Passage

----------

Thursday, June 2

HOBBY: Milk jug light box.

Guest post by 

I am always looking for new and better ways to do everything that revolves
around 40K. But the one thing that I have found is, no matter now much
hard work I put into this hobby, it can only be seen in all its glory by the small group
of people that I meet in public or the infinite number of people who
might find blurry, unfocused, badly lighted pictures on the Internet. Time to fix that!

As such, I want to show my work on camera to the best of my ability.
This is not always an easy task and there are tons of how to videos on
The net and the same goes with written versions like the one your
reading now.

So why bring it up? Well I found a new way of doing what I had been doing
for some time, taking photos of my models, but better and much cheaper.
This idea I had not found on the net and was so interesting and easy
I had to share it.

I did get this idea from a great friend of mind that went to photography
school in Chicago and is a practicing photographer there. To you I
say "Thanks for the inspiration FOO, I'm so glad to get advice from you
and not have to pay those insane school bills!"

Shameless plug to her site:

I was talking about how to get better photos of my figs. I told her
I had tried several different hand made light boxes and such.
Then she asked me if I had ever used a milk jug...?
Say what? Sure she says, I do it all the time on small items that need
close up photos and even lighting.

So, here it is...The milk jug light box.
First, take a empty milk jug and cut the top off.
Then cut a strip of card board that will fit across the floor and up the
back in an "L" shape. Select a background material to wrap it in.
I went to the local fabric store and found some Grey satin type material
for cheep. I cant really tell you what it is because I really don't know.

Then I used some tape to fix the material to the card board and bent it
into its "L" shape.
Next placing it in the carton, making the floor and back
While leaving the sides and top to collect light.

As you can see I use some basic clip on lamps that can be found at any
Home Depot, Lowes or the like. The cheaper the better for me, these were
only a few bucks and I use them for all kinds of things.

Also, I should note that I use standard 60 watt bulbs in them.
You might need to use something better if you don’t have a camera with
custom settings. Its one of those things that you just have to experiment
to find out what works for you.

----------

Stated goal 1
Copy the records verbatim, from their first line through the line containing "point(773,688)".

----------

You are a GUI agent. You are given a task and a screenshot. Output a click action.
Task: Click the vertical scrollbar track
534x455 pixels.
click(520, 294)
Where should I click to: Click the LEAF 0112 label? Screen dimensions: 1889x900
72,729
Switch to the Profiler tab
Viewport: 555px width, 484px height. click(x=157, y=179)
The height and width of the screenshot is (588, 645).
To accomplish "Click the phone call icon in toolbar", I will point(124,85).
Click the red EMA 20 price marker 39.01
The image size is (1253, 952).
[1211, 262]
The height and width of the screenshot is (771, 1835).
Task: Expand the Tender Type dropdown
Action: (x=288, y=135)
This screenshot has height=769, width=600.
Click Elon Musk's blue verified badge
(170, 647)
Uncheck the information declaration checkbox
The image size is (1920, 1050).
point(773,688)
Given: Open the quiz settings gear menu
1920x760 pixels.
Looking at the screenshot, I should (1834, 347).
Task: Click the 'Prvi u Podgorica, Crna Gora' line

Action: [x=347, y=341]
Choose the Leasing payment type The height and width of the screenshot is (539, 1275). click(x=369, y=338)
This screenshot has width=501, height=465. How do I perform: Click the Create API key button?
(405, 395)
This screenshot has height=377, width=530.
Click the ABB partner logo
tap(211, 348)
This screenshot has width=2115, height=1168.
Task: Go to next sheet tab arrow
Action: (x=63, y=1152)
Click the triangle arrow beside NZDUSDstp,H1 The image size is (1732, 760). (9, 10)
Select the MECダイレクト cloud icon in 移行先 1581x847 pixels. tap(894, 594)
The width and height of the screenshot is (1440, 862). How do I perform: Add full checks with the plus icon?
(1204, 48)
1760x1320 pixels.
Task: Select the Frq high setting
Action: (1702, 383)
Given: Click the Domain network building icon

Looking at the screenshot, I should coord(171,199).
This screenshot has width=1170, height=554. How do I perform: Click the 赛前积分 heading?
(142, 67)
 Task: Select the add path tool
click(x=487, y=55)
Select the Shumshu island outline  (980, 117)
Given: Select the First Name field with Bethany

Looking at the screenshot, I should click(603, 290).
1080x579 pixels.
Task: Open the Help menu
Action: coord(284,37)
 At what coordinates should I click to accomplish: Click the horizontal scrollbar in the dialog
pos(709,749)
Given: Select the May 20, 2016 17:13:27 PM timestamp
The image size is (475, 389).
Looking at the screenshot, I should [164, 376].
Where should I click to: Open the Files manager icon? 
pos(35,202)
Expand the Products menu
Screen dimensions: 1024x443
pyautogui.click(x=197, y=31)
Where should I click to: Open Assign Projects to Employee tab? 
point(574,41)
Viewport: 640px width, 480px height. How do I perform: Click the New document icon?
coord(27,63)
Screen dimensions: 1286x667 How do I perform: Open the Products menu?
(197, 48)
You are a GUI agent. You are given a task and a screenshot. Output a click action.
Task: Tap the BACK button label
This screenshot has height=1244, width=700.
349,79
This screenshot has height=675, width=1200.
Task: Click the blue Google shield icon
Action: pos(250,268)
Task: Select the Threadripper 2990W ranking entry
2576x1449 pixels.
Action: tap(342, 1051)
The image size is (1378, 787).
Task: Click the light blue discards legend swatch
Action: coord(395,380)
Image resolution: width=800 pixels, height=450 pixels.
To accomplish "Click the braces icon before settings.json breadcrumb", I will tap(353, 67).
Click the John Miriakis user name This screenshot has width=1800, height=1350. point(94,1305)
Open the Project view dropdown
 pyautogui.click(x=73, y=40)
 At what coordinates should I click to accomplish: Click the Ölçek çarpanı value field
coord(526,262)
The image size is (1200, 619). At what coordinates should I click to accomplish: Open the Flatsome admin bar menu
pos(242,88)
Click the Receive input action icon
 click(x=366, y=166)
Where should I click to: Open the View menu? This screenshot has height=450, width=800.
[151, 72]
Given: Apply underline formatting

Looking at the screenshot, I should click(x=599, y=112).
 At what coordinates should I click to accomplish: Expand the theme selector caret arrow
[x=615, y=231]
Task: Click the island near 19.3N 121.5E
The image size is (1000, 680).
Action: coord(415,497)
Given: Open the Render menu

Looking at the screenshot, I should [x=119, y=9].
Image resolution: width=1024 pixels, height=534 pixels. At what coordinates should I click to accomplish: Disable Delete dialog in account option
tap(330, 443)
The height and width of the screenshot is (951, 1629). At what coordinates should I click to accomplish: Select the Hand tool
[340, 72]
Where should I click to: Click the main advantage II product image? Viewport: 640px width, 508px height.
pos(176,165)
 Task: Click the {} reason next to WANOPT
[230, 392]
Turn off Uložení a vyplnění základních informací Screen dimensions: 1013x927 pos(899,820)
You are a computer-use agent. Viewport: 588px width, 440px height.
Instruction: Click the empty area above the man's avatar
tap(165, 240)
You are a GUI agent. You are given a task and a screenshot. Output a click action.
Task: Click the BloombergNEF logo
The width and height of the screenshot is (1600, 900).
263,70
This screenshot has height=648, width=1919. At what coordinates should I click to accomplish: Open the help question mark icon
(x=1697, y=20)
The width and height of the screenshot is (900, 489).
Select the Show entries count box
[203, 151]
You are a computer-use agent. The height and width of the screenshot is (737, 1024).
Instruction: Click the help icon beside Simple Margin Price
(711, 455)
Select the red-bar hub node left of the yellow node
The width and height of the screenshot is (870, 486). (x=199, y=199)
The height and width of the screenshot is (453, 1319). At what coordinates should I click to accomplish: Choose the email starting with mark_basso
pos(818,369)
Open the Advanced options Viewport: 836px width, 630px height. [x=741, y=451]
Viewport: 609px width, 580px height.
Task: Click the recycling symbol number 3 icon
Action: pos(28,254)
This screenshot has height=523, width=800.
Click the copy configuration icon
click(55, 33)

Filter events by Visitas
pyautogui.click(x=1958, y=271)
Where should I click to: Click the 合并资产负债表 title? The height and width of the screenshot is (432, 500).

----------

Stated goal 2
In the milk jug light box post, what bulbs does the writer use in the clip-on lamps?

Correct response 1
You are a GUI agent. You are given a task and a screenshot. Output a click action.
Task: Click the vertical scrollbar track
534x455 pixels.
click(520, 294)
Where should I click to: Click the LEAF 0112 label? Screen dimensions: 1889x900
72,729
Switch to the Profiler tab
Viewport: 555px width, 484px height. click(x=157, y=179)
The height and width of the screenshot is (588, 645).
To accomplish "Click the phone call icon in toolbar", I will point(124,85).
Click the red EMA 20 price marker 39.01
The image size is (1253, 952).
[1211, 262]
The height and width of the screenshot is (771, 1835).
Task: Expand the Tender Type dropdown
Action: (x=288, y=135)
This screenshot has height=769, width=600.
Click Elon Musk's blue verified badge
(170, 647)
Uncheck the information declaration checkbox
The image size is (1920, 1050).
point(773,688)

Correct response 2
Standard 60 watt bulbs.